Figure 3. 5-hmC marks exon-intron boundaries in the human brain, and 5-mC marks that in the human liver.

(a) Probe intensities for 5-mC (left) and 5-hmC (right) as a function of distance from the boundary (28 brain samples, 6 chromosomes); x-axis: distance (bp) of modifiable cytosine from boundary. y-axis: median intensity of sample-averaged probes (5bp centered smoothing). P-values are from linear mixed-effects model (exon versus intron, d < 20bp from boundary); shading shows 95 % CI. (b) Cross-boundary differences for larger cumulative distances (d = 5–50 bp) from boundary.
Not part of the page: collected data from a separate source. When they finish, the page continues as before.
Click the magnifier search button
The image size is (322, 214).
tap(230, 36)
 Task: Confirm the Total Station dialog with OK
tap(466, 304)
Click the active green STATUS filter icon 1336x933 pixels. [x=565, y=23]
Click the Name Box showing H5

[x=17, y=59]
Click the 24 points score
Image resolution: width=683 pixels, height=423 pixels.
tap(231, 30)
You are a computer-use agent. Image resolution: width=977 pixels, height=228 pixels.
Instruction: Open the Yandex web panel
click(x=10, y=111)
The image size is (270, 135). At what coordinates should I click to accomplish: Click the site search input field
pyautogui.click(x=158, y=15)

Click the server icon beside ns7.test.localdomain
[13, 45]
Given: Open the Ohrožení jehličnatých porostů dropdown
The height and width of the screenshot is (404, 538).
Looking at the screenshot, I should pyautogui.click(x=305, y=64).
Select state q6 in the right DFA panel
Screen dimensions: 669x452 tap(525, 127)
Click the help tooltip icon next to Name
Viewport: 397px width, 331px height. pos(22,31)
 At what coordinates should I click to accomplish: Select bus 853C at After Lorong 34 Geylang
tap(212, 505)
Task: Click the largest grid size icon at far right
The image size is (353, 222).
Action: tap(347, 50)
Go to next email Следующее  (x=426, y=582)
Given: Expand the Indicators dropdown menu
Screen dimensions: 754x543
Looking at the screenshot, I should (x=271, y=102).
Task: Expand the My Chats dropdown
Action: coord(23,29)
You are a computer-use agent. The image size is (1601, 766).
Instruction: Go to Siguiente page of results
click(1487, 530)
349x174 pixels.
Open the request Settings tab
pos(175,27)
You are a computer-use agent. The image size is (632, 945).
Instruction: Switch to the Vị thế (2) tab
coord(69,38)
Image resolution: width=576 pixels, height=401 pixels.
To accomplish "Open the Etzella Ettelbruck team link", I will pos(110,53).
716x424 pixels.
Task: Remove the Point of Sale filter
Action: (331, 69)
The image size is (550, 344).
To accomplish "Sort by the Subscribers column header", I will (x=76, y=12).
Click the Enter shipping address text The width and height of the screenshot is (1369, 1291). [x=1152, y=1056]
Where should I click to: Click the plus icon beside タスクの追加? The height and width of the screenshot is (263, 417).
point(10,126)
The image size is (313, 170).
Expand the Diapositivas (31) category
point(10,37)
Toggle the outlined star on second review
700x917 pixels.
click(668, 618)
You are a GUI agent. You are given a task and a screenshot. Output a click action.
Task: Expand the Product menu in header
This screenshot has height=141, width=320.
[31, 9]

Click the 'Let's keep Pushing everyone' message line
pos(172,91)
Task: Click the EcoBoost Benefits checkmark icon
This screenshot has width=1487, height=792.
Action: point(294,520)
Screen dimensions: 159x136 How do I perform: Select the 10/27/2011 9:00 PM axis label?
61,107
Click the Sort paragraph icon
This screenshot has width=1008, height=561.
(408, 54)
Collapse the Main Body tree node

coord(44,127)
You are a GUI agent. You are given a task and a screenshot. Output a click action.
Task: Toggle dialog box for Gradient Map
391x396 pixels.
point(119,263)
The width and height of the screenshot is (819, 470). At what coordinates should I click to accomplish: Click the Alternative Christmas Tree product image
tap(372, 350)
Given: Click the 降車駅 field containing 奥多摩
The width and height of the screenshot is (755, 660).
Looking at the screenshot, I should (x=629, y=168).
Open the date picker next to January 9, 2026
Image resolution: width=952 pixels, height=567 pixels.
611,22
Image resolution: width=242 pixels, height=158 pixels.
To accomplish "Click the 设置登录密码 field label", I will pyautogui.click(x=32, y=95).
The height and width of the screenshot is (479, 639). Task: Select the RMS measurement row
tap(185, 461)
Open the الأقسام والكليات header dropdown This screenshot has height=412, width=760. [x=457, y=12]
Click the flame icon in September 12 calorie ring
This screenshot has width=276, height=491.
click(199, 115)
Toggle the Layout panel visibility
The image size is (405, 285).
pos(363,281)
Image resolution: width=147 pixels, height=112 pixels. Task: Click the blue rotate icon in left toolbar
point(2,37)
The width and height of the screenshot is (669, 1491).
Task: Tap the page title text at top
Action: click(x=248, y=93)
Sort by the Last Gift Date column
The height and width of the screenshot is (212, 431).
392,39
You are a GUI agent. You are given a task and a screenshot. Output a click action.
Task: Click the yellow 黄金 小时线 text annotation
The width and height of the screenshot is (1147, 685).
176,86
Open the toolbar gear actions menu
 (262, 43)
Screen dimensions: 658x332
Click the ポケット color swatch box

Inset: The dominant marking of 5-hmC was replicated in independent biological replicates (brain samples from patients diagnosed with psychosis, n = 54, 3 chromosomes). Shading shows 95%CI from bootstrapping exonic and intronic intensities separately. (c) Modifications in DNA from the human liver (n = 13, 3 chromosomes); left shows a detailed view around the boundary, while right shows cross-boundary changes at larger distances. Inset: Same view for age- and sex-matched brain samples done as a paired control. (d) Validation by single molecule sequencing. Left: Cross-boundary 5-hmC from a single human brain sample. Right: Relative exonic increase in % 5-hmC for cumulative distances from the boundary (d = 5–50 bp).